Zakaria est emmené dans un autre centre de détention en Grèce.
Selon Panayotis Dimitras, membre de l’Observatoire hellénique des accords de Helsinki, « l’arrestation de Zakaria est une violation à la fois du droit international et du droit grec, dans la mesure où il avait des documents à ce moment-là qui lui auraient permis de rester en Grèce pour quelques semaines supplémentaires puis la quitter, tel que la note qui lui avait été donnée le spécifie ».
Refoulement et violences vers la Turquie
Le 21 avril au matin, les policiers les appellent un par un. « La mauvaise ambiance a commencé à ce moment-là » lâche Zakaria. Les détenus sont alors surnommés « Ali Baba » par la police. Un surnom aux connotations racistes « qu’ils donnent aux gens du Maghreb », nous précise le jeune homme. Les migrants sont alors emmenés dans une fourgonnette qui fait le tour de Thessalonique, pour prendre d’autres migrants. Par la suite, ils prennent la route pendant plus de 2 heures vers Cavala où les migrants-détenus sont insultés et brutalisés. « Au total, on était 80 dans le camion », se remémore le jeune homme de ces pénibles moments. La police les aurait alors rapprochés des frontières où ils aperçoivent un véhicule sans insigne. « J’ai commencé à me poser plusieurs questions », confia-t-il. Des policiers cagoulés communiquent avec des chuchotements et les assomment de coups.

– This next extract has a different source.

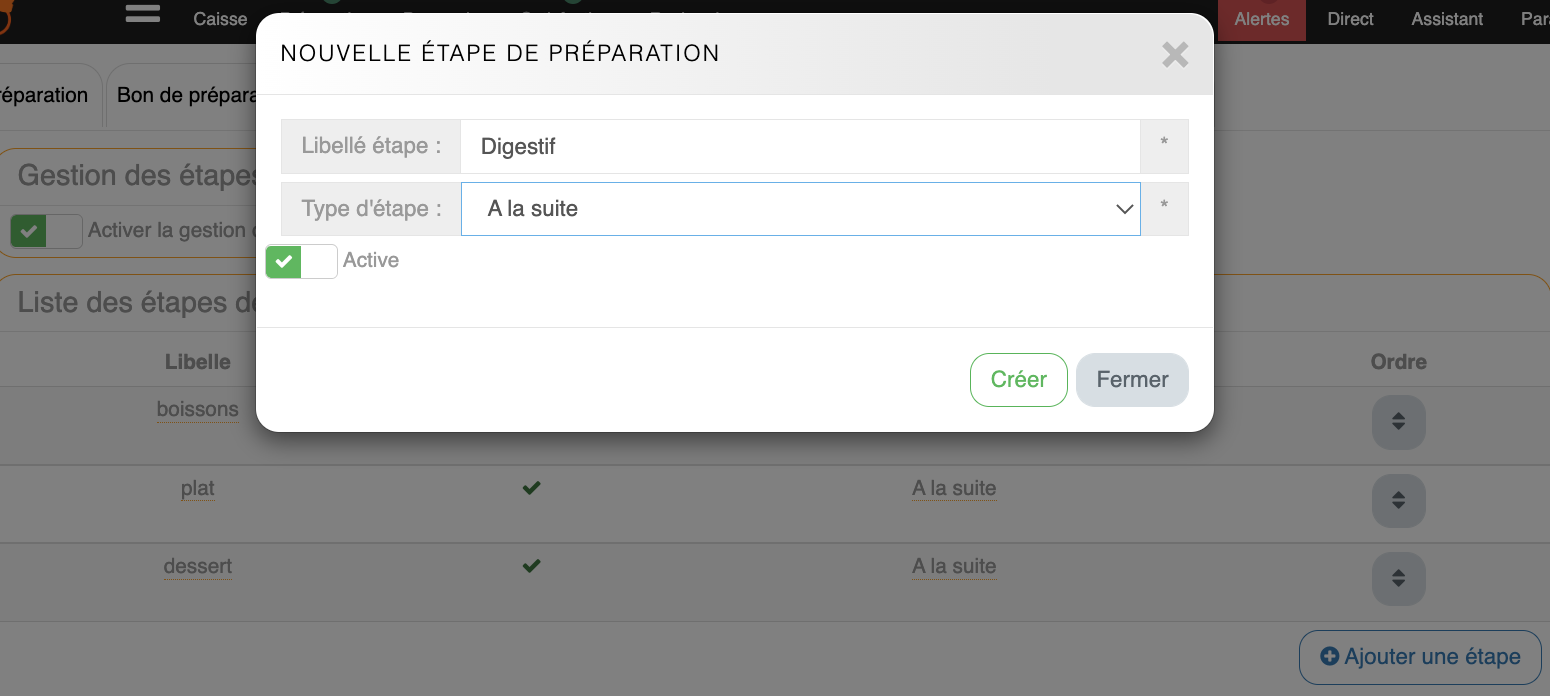1550x696 pixels.
Task: Click the order arrows for the plat row
Action: pyautogui.click(x=1398, y=500)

Parmi les migrants, un qui prétend être palestinien dans l’espoir d’être relaxé mais un Syrien, recruté par la police, le démasque et le dénonce. Ces propos concordent avec un rapport de Human Rights Watch (HRW) qui dénonce l’instrumentalisation des migrants dans les processus de refoulements illégaux. Selon Augustine Zenakos, journaliste pour Le Manifold, ces refoulés à la frontière seraient « les mieux lotis dans ce malheur sans fin car les malchanceux seraient ceux qui proviennent d’îles comme Lesbos ».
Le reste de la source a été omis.